Il mar Mediterraneo orientale sta diventando sempre più simile, almeno dal punto di vista termico, a un mare tropicale. E mentre l’acqua si scalda, cambia anche la geografia della vita marina: specie che fino a pochi decenni fa avrebbero trovato nel Mediterraneo condizioni troppo fredde per sopravvivere possono oggi spingersi sempre più a nord, attraversando il Canale di Suez e conquistando nuovi habitat.

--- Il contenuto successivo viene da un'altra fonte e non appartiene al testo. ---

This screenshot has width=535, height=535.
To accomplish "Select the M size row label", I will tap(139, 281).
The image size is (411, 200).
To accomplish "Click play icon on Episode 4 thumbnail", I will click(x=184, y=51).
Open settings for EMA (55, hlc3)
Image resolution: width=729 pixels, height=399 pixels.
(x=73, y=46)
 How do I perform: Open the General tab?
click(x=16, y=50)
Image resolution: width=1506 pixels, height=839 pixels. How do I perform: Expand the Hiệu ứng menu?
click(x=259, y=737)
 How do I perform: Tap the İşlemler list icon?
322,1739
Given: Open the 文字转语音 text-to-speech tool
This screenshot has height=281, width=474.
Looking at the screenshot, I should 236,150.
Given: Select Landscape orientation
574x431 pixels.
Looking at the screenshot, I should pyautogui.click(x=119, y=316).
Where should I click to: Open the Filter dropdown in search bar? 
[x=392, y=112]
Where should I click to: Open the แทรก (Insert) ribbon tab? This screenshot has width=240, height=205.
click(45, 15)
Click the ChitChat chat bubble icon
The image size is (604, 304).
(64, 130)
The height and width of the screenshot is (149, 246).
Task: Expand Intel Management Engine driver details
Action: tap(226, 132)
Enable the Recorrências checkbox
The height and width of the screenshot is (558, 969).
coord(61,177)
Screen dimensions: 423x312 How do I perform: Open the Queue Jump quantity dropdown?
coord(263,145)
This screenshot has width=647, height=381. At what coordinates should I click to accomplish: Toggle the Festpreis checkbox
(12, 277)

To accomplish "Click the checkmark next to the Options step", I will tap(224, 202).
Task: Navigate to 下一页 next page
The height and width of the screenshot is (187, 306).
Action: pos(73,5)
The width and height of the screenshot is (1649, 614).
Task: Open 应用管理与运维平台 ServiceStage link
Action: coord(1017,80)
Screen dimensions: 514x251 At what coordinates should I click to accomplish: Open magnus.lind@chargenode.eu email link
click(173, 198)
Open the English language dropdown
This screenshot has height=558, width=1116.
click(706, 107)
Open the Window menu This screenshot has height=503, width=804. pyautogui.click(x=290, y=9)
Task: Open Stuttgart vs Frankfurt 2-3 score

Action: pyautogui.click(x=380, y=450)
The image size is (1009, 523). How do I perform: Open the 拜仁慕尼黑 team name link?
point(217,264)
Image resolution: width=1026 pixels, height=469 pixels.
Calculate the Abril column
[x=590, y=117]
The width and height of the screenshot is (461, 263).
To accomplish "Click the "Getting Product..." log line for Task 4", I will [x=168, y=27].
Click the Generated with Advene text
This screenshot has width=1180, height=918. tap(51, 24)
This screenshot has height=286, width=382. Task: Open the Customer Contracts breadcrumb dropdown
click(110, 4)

È dentro questo scenario, strettamente legato alla crisi climatica, che arriva uno studio dei ricercatori dell’Università di Tel Aviv, che hanno provato a guardare non soltanto alle specie già arrivate, ma a quelle che potrebbero farlo domani. Attraverso un modello statistico ed ecologico combinato con un’ampia serie di osservazioni subacquee, gli studiosi hanno individuato tre pesci del Mar Rosso considerati particolarmente predisposti a una futura migrazione verso il Mediterraneo: il pesce palla stellato, il pesce capra cinnabro e il carango maculato giallo.
Per ora nessuno dei tre è stato osservato né nel Mediterraneo,né nelle acque del Canale di Suez. È proprio questo, però, il punto centrale della ricerca: provare a riconoscere gli eventuali nuovi invasori prima che compaiano.
Il fenomeno ha già un nome: migrazione lessepsiana, dal nome di Ferdinand de Lesseps, l’ingegnere francese che guidò la costruzione del canale inaugurato nel 1869. Da allora Suez è diventato un corridoio biologico tra due mari che per milioni di anni erano rimasti separati. Ma il passaggio non è stato sempre facile per gli animali provenienti dal Mar Rosso. A lungo, infatti, le temperature relativamente basse del Mediterraneo hanno rappresentato una barriera naturale.